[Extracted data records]
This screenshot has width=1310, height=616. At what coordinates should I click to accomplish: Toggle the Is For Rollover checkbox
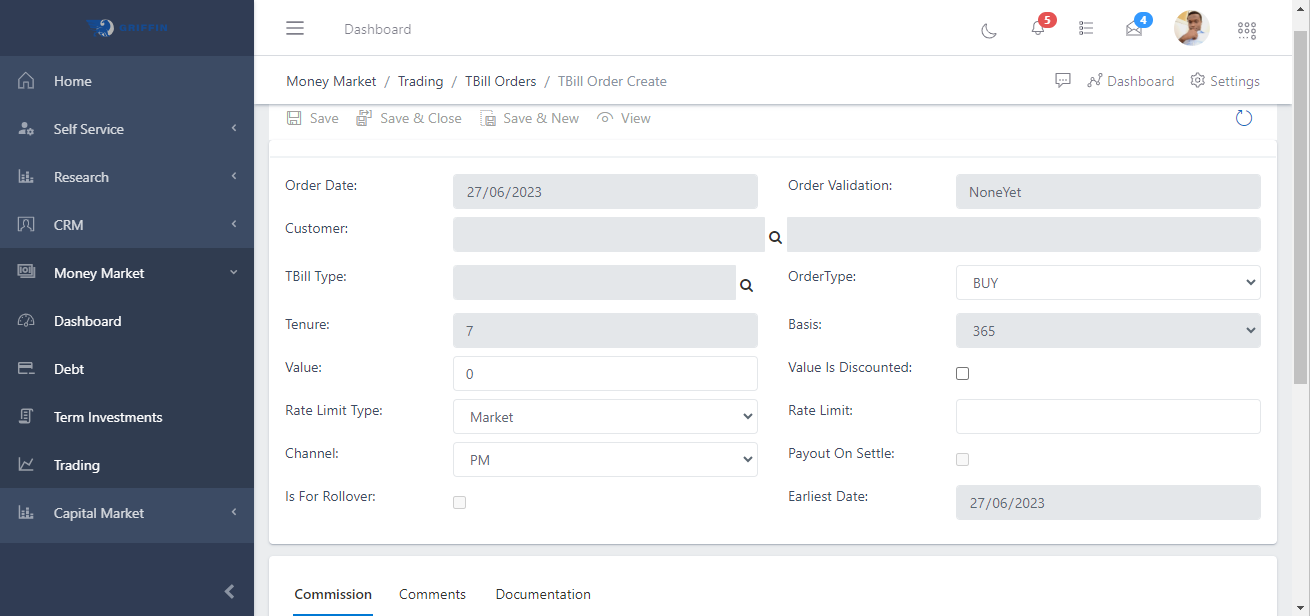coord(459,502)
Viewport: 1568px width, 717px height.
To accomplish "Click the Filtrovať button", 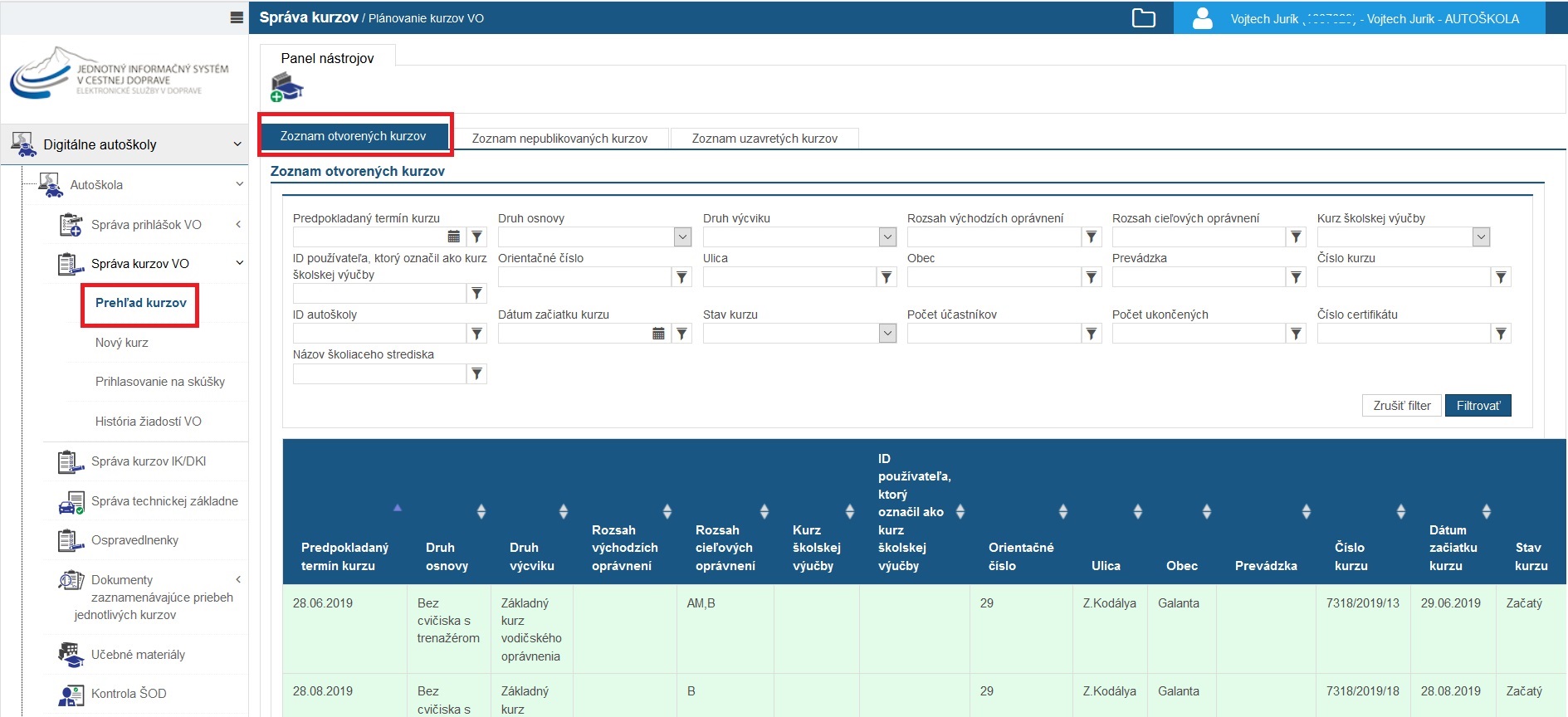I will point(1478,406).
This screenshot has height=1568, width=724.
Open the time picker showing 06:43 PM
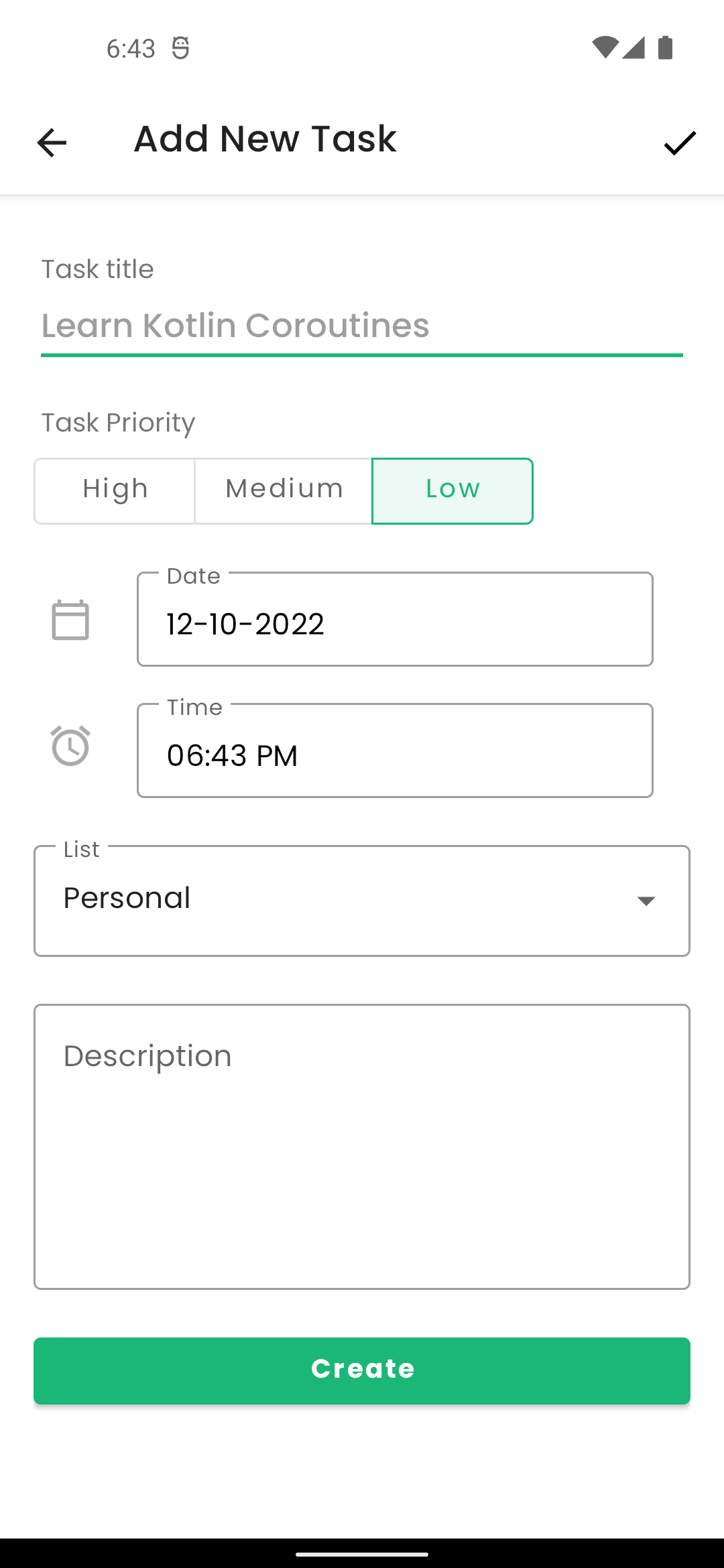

Exercise directions
Lay out the records from the line holding "This screenshot has height=1568, width=724." through the end of the records, inclusive, as a numbered list with blank lines omitted. Leave the pictures out of the answer.

Solution for this problem
1. This screenshot has height=1568, width=724.
2. Open the time picker showing 06:43 PM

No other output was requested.